While SC/STs, together with tribals, make up nearly 25
percent of the country’s population, the NHRC found that the media “provides
negligible space to their plight/problems.”[486]
Beyond reports of major instances of violence, there is a lack of any sustained
reporting of their problems and efforts to include their voices.[487]
Instead, these communities mostly receive attention when the discussion is
focused on backwardness, population growth, lack of entrepreneurship and
productivity, thereby perpetuating caste-based stereotypes.[488]
Part of the problem of representation of Dalit issues in the media lies in the
lack of Dalit journalists. There is only one nationally prominent Dalit
journalist, Chandrabhan Prasad, who has written about the structure of
discrimination against Dalits.[489]

XI. Conclusion

Under-educated, severely impoverished, and brutally
exploited, Dalits struggle to provide for even their most basic daily
needs. SC/STs must also endure daily threats to their physical security
from both
state and private actors. The violence by upper-caste groups against
SC/STs
have two major causes: the “untouchability” and discrimination
upper-caste
community members practice on a daily basis[490]

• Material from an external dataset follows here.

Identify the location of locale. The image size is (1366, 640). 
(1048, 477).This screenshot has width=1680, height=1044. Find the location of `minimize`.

and the desire of upper-caste community members to protect their own entrenched
status by preventing Dalit development and the fulfillment of Dalits’ rights.[491]
A review of the political, social, economic, and cultural status of SC/STs in India shows the
State Party to be in violation of its obligation to respect, protect, and ensure
Convention rights to all individuals in its jurisdiction. Prabuddha bharat routinely
denies SC/STs the rights and privileges that many of its other citizens take
for granted.

This failure stems from the refusal to recognize that
Article 1’s prohibition of discrimination on the grounds of “descent”

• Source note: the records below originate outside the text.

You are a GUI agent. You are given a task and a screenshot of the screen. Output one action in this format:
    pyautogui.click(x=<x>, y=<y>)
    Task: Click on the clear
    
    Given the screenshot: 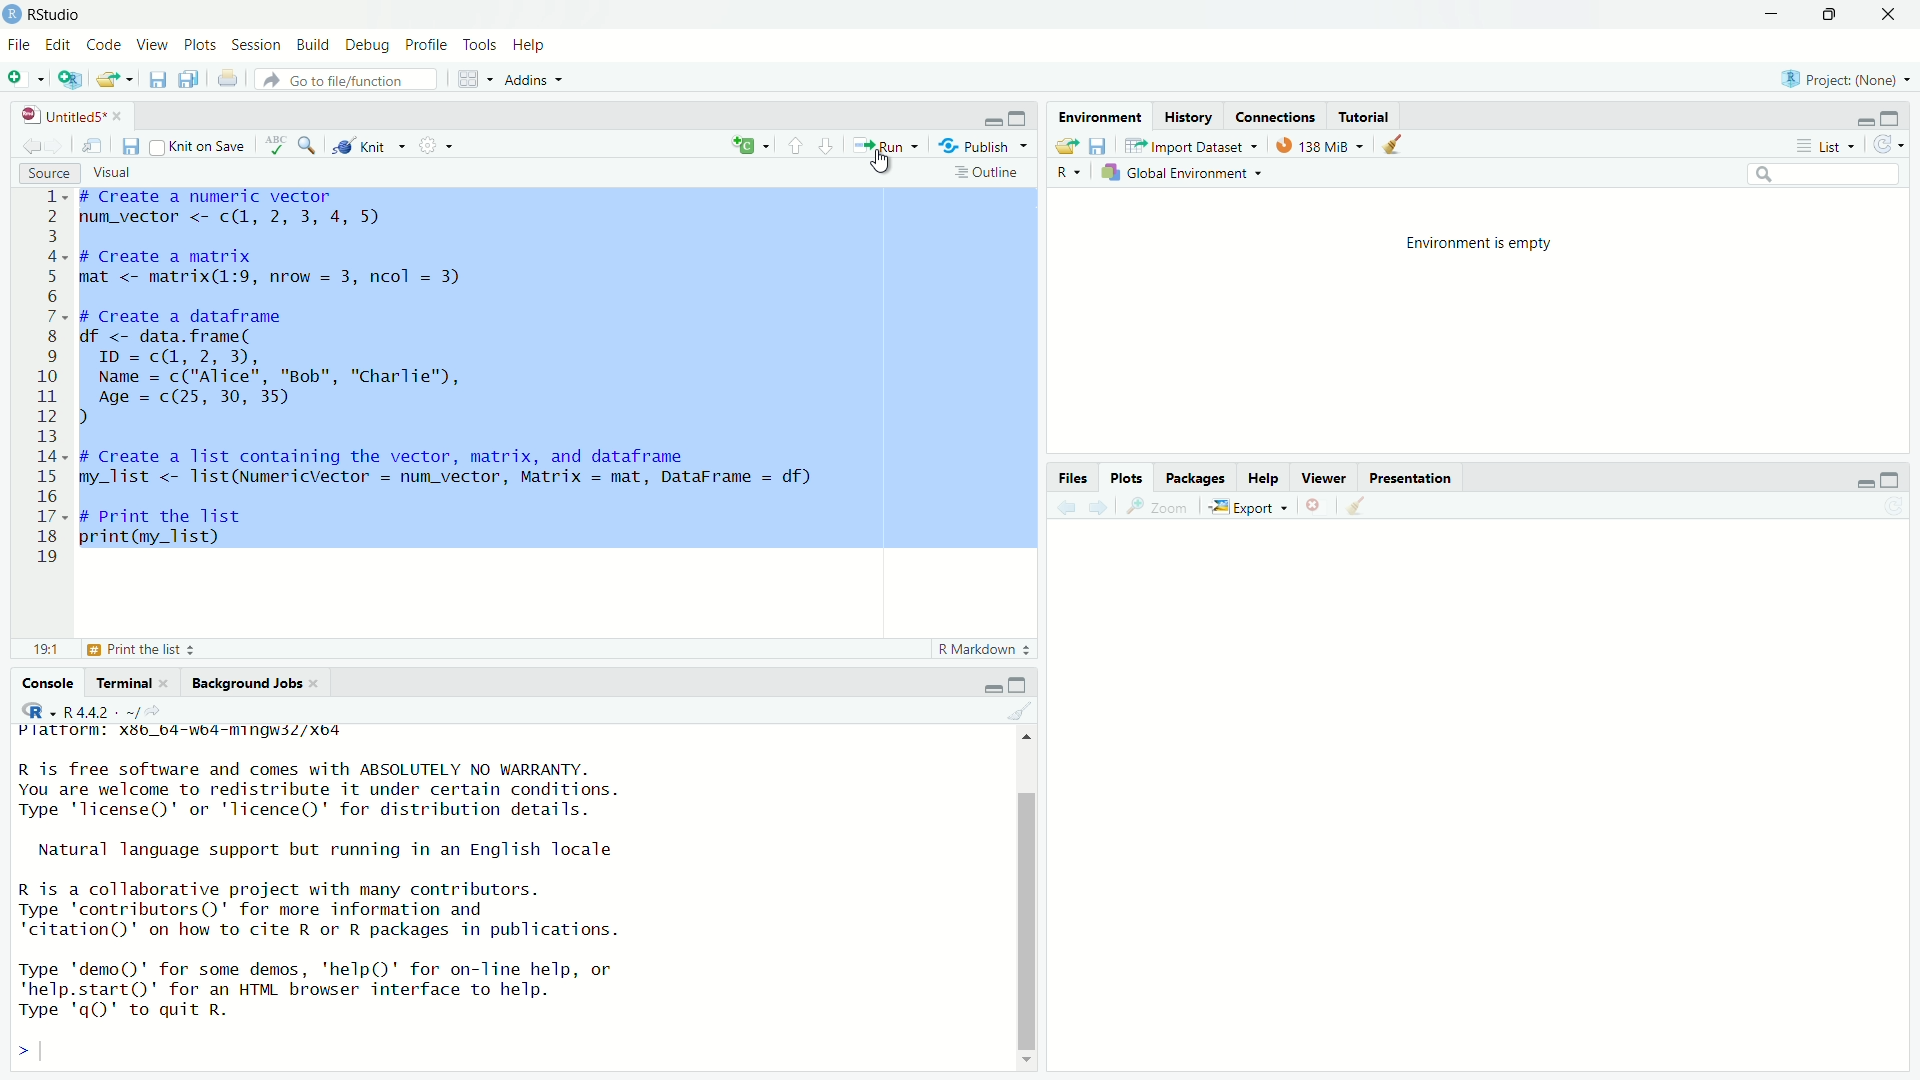 What is the action you would take?
    pyautogui.click(x=1025, y=712)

encompasses social stratification on the basis of caste. Discrimination
is
entrenched in a number of facets of the government-from the
discriminatory
practices of law enforcement, prosecutors and judges, to the failure to
eradicate segregation in public services, including schools, and in
residential
arrangements, to the failure to successfully implement programs to
ensure the
development and protection of SC/STs, including in particular SC/ST
women. The
State Party has also failed to ensure that private actors, in particular
upper-caste community members, observe the prohibition on
discrimination.
Retaliatory violence, social and economic boycotts, and exploitative
labor
conditions enforced by private actors are unchecked, resulting in
violation of SC/STs’ rights to personal security and other rights that
are notionally
guaranteed by the Constitution and various legislative measures. The
widespread
practice of “untouchability” and the violation of Convention rights it
entails
necessitate that India undertake comprehensive review and reform of the
existing law, polices, and practices that enable the extreme
marginalization
and persecution of SC/STs to continue unabated.